> [Jobs]:
1. Condense the paragraph beginning "European Commission negotiators and the British Government" in the article on freeing up financial services into one shorter sentence that keeps its main points.
2. Carry the article on freeing up financial services forward with a few more paragraphs, starting right after its final sentence.

> [Text provided]:
■ ■ ■

Freeing-Up Financial Services

The Evening Standard (London, England), July 21, 2005 | Go to article overview

Freeing-Up Financial Services


Byline: ANTHONY HILTON

PETER Mandelson, wearing his hat as EU Commissioner for Trade, was in town today and being lobbied by the City. It wants him to work harder in the current World Trade Organisation-sponsored negotiations - the Doha Development Round - to get a deal that will liberalise the provision of financial services and make it easier for the City to sell its skills overseas.

The fear, as succinctly expressed recently by the Association of British Insurers, is that the greatest opportunity of the decade to liberalise trade will degenerate into horsetrading over agriculture and market access, and everything else will go by the board.

European Commission negotiators and the British Government regularly pay lip service to the importance of financial services, says the ABI. But the reality is that their negotiating tactics make it ever more likely that services will be squeezed out of any final deal.

Hence the efforts to bend Mandelson's ear and let him know that it would be disastrous for Britain and a huge setback for all members of the WTO if this were allowed to happen.

■ ■ ■

> [Stored data]:

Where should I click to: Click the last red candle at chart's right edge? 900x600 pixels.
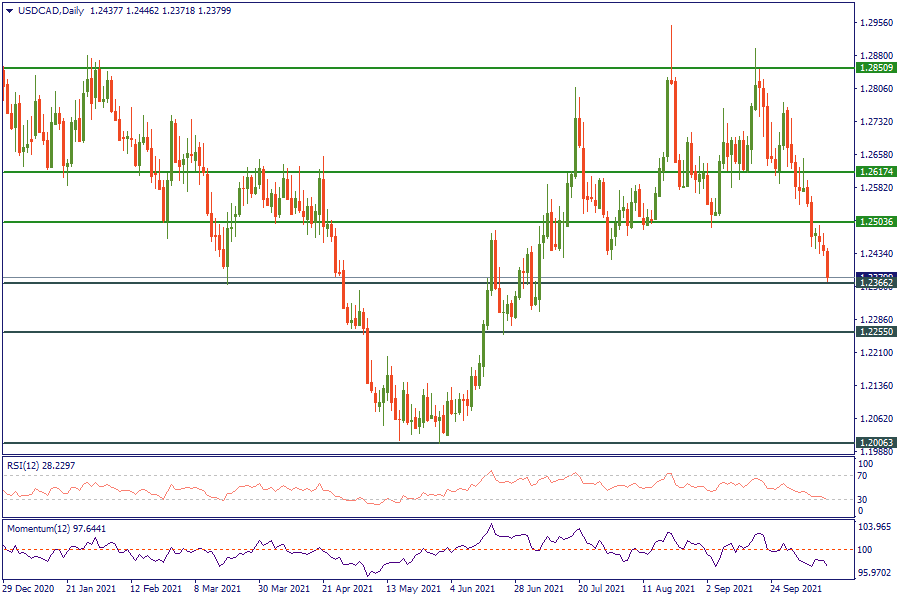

■ ■ ■

> [Expected answers]:
1. The ABI says that although European Commission negotiators and the British Government routinely praise financial services, their tactics make it ever likelier that services will be dropped from any final deal.

2.
It is particularly crucial for Britain. In 2003 this country was the world's second-largest exporter of services. Within the overall trade mix, services and their proportion of the total are growing all the time. As recently as the early 1990s, services were barely a third of the value of British exports, excluding oil. Today they exceed half the value. For that growth to continue, the City needs access to new markets - such as China, India, Brazil and Mexico - where a fast-expanding middle class offers opportunities for growth that dwarf anything available in the Western world. But such places, in subtle and often not-so-subtle ways, make it difficult for overseas companies to get established.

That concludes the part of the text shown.